A number of commands return results in the form of formatted Plain Text. In computing, plain text is a loose term for data (e.g. file contents) that represent only characters of readable material. This allows any viewer that can read plain text can read the returned results, for example “notepad.exe”. This plain text is formatted into a number of standard will recognised formats, these being:

  • Human readable Text

  • Comma Separated Values (CSV)

  • JavaScript Object Notation (JSON)

  • Extensible Mark-up Language (XML)

  • Hyper-Text Mark-up Language (HTML)

Human readable Text

A human-readable medium or human-readable format is any encoding of data or information that can be naturally read by humans. In computing, human-readable data is often encoded as text, rather than as binary data. ImgArchive uses this as the default format if one is not specified.

Comma Separated Values format (CSV)

A comma-separated values (CSV) file is a delimited text file that uses a comma to separate values. Each line of the file is a data record. Each record consists of one or more fields, separated by commas. The use of the comma as a field separator is the source of the name for this file format. A CSV file typically stores tabular data (numbers and text) in plain text, in which case each line will have the same number of fields.

The term "CSV" also denotes several closely related delimiter-separated formats that use other field delimiters, for example, ImgArchive may use ‘:' or '|'.

JavaScript Object Notation (JSON)

JavaScript Object Notation is a schema-less, representation of structured data that is based on key-value pairs and ordered lists. Although JSON is derived from JavaScript, it is supported either natively or through libraries in most major programming languages. JSON is commonly, but not exclusively, used to exchange information between web clients and web servers. This is why ImgArchive supports this format allowing ImaArchive to be integrated into the WEB.

Extensible Mark-up Language (XML)

XML is one of the most widely-used formats for sharing structured information today: between programs, between people, between computers and people, both locally and across networks.

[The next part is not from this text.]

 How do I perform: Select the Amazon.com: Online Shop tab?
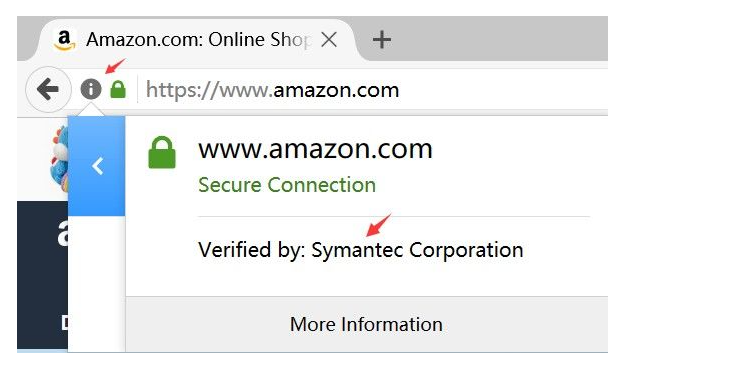(197, 40)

If you are already familiar with HTML, you can see that XML is very similar. However, the syntax rules of XML are strict: XML tools will not process files that contain errors, but instead will give you error messages so that you fix them. This means that almost all XML documents can be processed reliably by computer software.

Hyper-Text Mark-up Language (HTML)

HTML is the standard mark-up language for documents designed to be displayed in a web browser. It can be assisted by technologies such as Cascading Style Sheets (CSS) and scripting languages such as JavaScript.

Web browsers receive HTML documents from a web server or from local storage and render the documents into multimedia web pages. HTML describes the structure of a web page semantically and originally included cues for the appearance of the document. ImgArchive provides this output to allow generated output to displayed directly in a Web site.